激戦地アッツ島とキスカ島を物語る日米の沈没船、発見の裏側 今も帰れぬ祖先の地に先住民が同行
キスカ島周辺で見つかったもの
同様の調査は2018年にキスカ島でも実施され、その結果は2024年11月26日付けで学術誌「International Journal of Nautical Archaeology」に論文が発表された。 調査では、日本海軍の伊号第七潜水艦(1943年6月に米国海軍の駆逐艦から砲撃を受けて大破し、意図的に岩礁に乗り上げた)や甲標的(敵の軍艦を魚雷攻撃するための乗員2名の小型潜水艦)の残骸のほか、キスカ島の日本軍の拠点を攻撃しているときに対空砲火を浴びた米国陸軍航空隊のB-24リベレーター爆撃機の破片なども記録された。 調査チームを率いた米カリフォルニア大学サンディエゴ校スクリップス海洋学研究所の海洋考古学者で、論文の筆頭著者であるアンドリュー・ピエトラスカ氏が注目しているのは、伊号第七潜水艦の残骸だ。 氏はこの残骸について、「日本軍がキスカ島を占領していた間も制空権は米軍が握っていたため、数千人の占領軍のために水上艦で補給を行うことは困難で、潜水艦に頼っていたのだと思います」と語る。
新しい探査ツールが活躍
どちらの島の探査でも、海底のマッピングと調査に水中ロボットが使われた。 キスカ島の調査チームは2週間にわたって船上から島の周辺を調査した。また、ソナー機器を搭載した4機の自律型無人潜水機(AUV)も使って主な場所を調べた。
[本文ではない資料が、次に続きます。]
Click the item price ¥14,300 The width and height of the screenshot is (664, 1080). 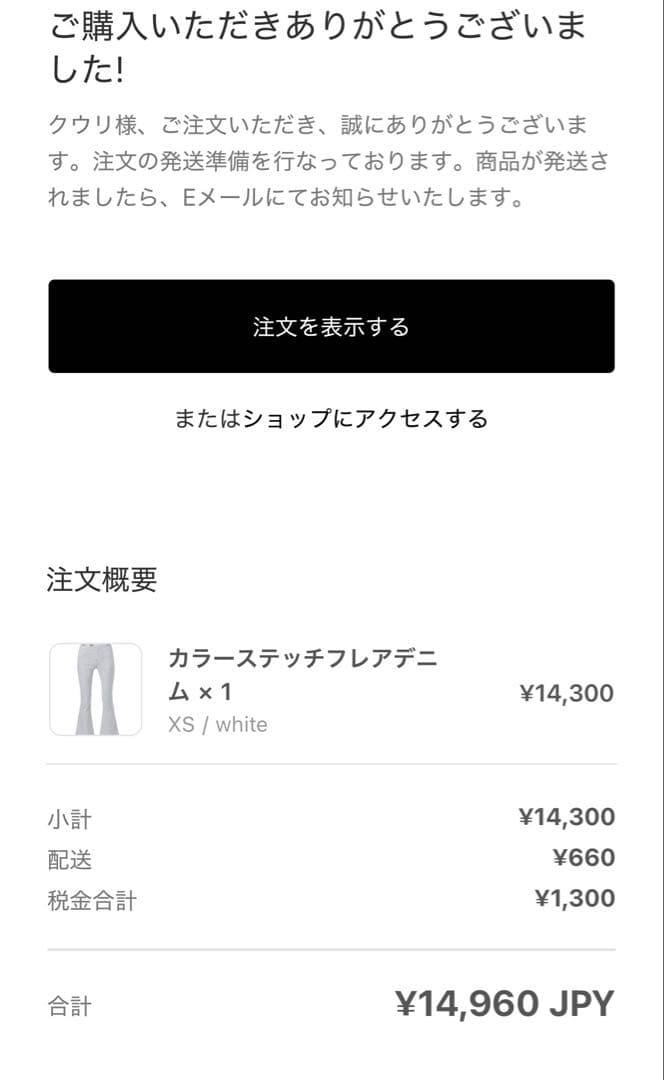click(x=568, y=692)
研究者たちは、複数の機体を24時間サイクルで連続稼働させることもできるAUVは、従来の曳航式ソナーよりもはるかに広い範囲の海底について詳細な地図を作成できると説明する。 アッツ島の調査では、研究船につながれた特殊な軽量の遠隔操作型無人探査機(ROV)が、深海からのライブ映像を提供した。ブッシュ氏は、状況によっては、回収後にデータをダウンロードする必要があるAUVよりも、リアルタイムでデータを確認できるROVの方が望ましいと語る。氏は、これからの海洋考古学調査では、両方の技術を使うのが理想的だと話す。